It may be noted that “byelaws” were so defined in paragraph 1 of Schedule 9 as to mean byelaws under section 46 and “railway operator” was defined to have the same meaning as in section 46.

12

Pausing there, the scheme of the 2000 Act is, for this purpose, clear enough. It conferred power on the SRA to make byelaws and, by paragraph 7 of Schedule 20, provided a simple and convenient means of proving such byelaws by a process of certification. The scheme of the 2005 Act was in this regard a corresponding scheme. It conferred power on railway operators to make byelaws and, by paragraph 7 of Schedule 9, similarly provided a simple and convenient means of proving such byelaws by a process of certification.

13

In the present case, the byelaws relied on in the information were made pursuant to the 2000 Act. But by virtue of section 46(4) of the 2005 Act, and Part 2 of Schedule 13 to the 2005 Act, they continue to have effect, notwithstanding the repeal of section 219 of the 2000 Act. There is no dispute before us that that is so. As Mr Atkinson put it, it is reasonably clear that a smooth transition in this regard was intended.

14

The District Judge (Magistrates' Courts) was in fact told, as were we, that, so far as is known, no individual railway operator had made fresh byelaws under the 2005 Act. They have, thus far, been content to rely on the present byelaws.
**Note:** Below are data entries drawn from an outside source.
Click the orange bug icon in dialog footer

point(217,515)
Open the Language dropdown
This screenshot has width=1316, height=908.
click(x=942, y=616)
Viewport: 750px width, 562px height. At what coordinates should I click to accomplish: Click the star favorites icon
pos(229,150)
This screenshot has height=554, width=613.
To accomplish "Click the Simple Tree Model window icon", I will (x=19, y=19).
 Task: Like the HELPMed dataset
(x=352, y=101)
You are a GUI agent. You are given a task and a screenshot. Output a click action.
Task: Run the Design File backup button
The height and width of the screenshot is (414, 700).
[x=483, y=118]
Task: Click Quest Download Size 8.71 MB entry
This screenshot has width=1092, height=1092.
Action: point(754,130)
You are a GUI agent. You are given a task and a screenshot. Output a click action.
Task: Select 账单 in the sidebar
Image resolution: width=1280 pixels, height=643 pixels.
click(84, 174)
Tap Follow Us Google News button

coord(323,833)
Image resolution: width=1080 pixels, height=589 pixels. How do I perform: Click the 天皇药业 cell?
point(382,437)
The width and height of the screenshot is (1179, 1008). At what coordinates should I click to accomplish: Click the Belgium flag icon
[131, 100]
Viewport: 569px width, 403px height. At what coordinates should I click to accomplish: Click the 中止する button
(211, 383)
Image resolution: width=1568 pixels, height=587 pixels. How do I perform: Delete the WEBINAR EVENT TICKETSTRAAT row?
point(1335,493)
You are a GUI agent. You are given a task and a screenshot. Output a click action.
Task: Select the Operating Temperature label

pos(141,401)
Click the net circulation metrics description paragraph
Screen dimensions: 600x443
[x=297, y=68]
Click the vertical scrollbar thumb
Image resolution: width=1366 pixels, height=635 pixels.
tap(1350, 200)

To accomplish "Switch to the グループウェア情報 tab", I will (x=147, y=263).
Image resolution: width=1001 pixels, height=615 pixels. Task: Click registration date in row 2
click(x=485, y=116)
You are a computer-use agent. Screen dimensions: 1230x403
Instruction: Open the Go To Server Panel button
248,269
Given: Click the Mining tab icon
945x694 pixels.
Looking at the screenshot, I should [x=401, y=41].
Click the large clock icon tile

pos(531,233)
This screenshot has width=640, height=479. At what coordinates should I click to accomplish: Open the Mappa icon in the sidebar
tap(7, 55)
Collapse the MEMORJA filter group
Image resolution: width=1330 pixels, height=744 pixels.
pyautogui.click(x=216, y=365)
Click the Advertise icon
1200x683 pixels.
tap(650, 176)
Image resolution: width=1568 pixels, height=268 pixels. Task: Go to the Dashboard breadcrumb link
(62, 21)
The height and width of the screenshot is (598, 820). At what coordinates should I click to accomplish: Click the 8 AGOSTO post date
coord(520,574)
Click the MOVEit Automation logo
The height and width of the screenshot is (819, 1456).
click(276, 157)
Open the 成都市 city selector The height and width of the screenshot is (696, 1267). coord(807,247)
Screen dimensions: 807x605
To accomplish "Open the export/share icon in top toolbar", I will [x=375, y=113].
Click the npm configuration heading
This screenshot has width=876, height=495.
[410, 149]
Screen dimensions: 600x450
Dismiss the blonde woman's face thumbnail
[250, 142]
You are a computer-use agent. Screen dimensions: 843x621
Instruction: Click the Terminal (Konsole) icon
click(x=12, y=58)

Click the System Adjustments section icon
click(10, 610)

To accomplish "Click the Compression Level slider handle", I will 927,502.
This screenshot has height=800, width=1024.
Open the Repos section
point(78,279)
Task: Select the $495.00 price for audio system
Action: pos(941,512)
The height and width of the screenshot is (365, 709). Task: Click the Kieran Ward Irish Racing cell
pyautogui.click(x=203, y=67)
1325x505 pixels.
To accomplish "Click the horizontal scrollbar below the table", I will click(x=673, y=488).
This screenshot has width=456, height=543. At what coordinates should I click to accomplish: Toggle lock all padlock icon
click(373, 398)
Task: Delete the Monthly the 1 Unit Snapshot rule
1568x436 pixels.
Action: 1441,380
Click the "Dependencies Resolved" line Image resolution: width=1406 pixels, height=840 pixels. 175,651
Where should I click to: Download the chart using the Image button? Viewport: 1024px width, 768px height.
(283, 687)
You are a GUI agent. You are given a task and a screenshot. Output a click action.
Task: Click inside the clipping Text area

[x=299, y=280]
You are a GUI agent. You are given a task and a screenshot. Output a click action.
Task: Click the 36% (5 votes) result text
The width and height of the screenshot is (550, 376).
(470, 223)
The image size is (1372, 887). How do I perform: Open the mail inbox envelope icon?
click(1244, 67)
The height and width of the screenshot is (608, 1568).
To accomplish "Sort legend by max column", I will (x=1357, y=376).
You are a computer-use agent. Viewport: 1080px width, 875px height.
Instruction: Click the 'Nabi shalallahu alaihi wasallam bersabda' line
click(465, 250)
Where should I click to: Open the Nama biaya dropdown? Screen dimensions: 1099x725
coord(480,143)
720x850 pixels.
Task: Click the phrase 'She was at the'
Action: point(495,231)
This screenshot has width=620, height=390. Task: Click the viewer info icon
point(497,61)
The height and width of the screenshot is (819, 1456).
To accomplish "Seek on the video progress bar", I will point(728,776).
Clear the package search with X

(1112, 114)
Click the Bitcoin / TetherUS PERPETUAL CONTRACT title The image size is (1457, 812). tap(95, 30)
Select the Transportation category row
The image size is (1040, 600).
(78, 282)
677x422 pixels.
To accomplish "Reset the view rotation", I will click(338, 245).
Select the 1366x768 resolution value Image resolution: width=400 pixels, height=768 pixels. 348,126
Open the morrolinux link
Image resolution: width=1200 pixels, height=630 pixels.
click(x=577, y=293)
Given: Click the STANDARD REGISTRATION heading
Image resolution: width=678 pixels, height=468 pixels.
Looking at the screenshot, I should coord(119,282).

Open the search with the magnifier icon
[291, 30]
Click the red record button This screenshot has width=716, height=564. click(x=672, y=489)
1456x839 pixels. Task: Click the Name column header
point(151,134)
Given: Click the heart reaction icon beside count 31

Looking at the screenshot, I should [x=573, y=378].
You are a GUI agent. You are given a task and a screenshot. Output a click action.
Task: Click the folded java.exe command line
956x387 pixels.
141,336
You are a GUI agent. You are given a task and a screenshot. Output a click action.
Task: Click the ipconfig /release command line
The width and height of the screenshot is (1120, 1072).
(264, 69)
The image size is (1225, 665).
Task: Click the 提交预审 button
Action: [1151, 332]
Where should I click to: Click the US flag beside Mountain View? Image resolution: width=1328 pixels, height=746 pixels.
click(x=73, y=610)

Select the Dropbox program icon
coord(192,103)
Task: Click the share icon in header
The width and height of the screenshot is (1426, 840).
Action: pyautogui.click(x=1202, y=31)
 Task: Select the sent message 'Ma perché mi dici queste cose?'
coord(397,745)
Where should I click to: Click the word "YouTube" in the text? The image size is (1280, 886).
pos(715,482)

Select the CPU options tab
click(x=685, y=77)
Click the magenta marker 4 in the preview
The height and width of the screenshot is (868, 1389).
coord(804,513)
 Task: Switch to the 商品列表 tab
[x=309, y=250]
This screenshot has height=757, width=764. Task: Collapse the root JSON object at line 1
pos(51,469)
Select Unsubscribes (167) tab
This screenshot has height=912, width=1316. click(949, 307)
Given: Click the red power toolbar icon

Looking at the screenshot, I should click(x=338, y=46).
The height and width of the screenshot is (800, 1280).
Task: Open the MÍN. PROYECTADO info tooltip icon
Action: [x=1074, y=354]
We were in fact told that in the last year, 2,283 prosecutions have been brought under those byelaws.

15

The point raised successfully below on behalf of Mr Inegbu, and repeated before us today, was based on the proposition that Schedule 20 of the 2000 Act has been repealed by the 2005 Act, but the actual certificate produced before the District Judge (Magistrates' Courts) was self-evidently based on ...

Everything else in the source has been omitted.